## WORK ORDER:
Every line holding the string "will" should be copied from the listing.

## SUPPLIED INFORMATION:
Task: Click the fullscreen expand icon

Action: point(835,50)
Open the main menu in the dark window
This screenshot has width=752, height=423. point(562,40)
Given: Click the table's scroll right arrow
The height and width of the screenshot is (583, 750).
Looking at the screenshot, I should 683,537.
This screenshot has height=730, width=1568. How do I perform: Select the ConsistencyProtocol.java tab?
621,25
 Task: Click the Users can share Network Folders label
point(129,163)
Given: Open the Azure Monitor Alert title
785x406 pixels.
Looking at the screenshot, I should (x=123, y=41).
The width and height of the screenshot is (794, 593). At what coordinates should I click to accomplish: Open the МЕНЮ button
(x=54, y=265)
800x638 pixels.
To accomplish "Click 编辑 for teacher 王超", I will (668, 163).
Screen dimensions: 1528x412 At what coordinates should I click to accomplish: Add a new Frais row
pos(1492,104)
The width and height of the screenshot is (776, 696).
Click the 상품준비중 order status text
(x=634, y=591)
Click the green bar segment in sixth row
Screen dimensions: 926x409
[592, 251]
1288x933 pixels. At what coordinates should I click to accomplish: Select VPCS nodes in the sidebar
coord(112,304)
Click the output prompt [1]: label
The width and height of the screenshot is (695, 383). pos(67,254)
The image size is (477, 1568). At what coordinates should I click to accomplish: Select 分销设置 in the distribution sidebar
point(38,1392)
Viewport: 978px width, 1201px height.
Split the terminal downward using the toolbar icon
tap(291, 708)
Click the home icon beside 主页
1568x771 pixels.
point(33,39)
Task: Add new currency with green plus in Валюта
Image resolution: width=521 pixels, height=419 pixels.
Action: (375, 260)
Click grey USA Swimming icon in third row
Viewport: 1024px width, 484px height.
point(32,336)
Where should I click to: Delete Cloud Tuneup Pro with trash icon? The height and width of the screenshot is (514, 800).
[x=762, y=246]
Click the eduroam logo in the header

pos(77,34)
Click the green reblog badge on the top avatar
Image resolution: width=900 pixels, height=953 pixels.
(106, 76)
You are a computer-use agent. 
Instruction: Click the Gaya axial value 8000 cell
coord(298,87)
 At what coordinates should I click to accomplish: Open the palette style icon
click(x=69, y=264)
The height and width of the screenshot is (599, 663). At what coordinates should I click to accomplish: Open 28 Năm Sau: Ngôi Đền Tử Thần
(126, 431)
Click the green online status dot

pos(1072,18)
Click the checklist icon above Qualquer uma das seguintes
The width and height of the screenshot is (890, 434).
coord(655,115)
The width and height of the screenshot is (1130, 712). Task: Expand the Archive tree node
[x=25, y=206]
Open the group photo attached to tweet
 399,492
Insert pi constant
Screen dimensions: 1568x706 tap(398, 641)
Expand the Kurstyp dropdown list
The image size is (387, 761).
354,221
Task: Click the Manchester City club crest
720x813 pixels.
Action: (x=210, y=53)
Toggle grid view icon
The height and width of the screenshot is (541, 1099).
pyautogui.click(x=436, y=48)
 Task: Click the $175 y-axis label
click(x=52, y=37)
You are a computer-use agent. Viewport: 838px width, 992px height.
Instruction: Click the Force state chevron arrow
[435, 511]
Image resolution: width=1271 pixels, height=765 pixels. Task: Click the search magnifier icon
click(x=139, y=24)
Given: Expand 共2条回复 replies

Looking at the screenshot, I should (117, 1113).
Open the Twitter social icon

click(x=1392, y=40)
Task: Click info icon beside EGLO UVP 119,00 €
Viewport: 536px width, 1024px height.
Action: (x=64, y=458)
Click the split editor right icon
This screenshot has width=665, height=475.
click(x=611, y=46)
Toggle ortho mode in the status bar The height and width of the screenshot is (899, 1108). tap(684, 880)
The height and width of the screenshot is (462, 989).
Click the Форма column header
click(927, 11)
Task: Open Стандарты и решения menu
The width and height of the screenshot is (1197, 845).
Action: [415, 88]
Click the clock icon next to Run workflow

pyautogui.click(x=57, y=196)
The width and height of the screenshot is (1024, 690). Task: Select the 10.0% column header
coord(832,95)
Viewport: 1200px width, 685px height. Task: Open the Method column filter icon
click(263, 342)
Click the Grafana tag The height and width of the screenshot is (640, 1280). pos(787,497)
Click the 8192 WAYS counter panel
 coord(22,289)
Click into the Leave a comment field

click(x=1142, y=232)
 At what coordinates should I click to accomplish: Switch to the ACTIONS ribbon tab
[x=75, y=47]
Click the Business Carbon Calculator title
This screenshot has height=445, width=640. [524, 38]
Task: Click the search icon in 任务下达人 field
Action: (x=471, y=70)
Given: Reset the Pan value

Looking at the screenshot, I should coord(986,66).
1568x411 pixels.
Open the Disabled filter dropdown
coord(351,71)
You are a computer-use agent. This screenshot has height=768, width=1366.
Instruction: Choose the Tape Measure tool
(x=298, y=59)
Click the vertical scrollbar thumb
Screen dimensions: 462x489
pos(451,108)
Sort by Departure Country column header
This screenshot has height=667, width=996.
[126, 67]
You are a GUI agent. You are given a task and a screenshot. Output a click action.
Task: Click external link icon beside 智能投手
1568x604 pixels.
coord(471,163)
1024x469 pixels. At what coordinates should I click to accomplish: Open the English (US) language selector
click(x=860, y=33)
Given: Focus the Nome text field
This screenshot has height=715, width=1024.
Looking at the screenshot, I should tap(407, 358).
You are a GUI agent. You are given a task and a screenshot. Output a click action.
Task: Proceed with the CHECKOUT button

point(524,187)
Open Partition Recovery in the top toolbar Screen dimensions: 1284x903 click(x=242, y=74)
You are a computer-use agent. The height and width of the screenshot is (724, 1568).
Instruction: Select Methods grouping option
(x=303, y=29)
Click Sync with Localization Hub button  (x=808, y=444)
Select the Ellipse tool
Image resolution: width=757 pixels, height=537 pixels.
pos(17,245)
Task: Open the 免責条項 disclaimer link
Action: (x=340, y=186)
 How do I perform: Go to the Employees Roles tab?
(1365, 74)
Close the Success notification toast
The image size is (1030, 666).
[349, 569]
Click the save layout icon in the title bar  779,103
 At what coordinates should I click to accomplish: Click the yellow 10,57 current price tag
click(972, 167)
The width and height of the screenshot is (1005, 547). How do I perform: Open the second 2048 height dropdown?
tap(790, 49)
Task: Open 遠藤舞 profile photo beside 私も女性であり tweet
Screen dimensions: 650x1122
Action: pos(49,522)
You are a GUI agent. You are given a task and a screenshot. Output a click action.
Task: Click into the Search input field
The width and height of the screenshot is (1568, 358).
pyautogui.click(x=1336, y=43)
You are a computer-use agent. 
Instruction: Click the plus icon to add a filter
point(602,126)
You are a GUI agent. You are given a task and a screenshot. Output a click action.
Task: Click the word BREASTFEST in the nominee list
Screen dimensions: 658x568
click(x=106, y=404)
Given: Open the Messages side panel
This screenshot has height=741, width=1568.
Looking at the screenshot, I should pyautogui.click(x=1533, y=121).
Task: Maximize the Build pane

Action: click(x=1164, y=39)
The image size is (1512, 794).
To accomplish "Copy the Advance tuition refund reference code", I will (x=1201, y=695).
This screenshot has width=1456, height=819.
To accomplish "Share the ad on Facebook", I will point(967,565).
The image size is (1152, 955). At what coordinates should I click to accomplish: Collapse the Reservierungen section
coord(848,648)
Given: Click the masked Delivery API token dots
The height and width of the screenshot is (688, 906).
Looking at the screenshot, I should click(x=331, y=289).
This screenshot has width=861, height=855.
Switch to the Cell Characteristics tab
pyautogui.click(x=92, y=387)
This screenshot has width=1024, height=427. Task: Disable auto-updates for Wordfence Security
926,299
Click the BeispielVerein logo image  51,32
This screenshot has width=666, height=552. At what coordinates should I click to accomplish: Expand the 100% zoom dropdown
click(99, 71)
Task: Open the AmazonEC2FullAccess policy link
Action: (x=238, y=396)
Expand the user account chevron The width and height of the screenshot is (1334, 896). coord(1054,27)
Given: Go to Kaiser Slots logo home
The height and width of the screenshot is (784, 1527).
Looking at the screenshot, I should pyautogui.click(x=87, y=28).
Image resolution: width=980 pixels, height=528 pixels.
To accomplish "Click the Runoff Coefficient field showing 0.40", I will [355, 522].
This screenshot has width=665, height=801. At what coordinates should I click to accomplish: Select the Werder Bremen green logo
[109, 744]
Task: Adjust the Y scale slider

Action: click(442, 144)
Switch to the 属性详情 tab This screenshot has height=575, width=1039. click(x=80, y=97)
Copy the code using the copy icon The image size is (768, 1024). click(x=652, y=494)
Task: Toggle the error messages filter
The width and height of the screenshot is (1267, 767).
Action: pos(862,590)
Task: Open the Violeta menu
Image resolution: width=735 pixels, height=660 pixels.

## EXPECTED ANSWER:
To accomplish "Click 编辑 for teacher 王超", I will (668, 163).
To accomplish "Copy the Advance tuition refund reference code", I will (x=1201, y=695).
To accomplish "Share the ad on Facebook", I will point(967,565).
To accomplish "Click the Runoff Coefficient field showing 0.40", I will [355, 522].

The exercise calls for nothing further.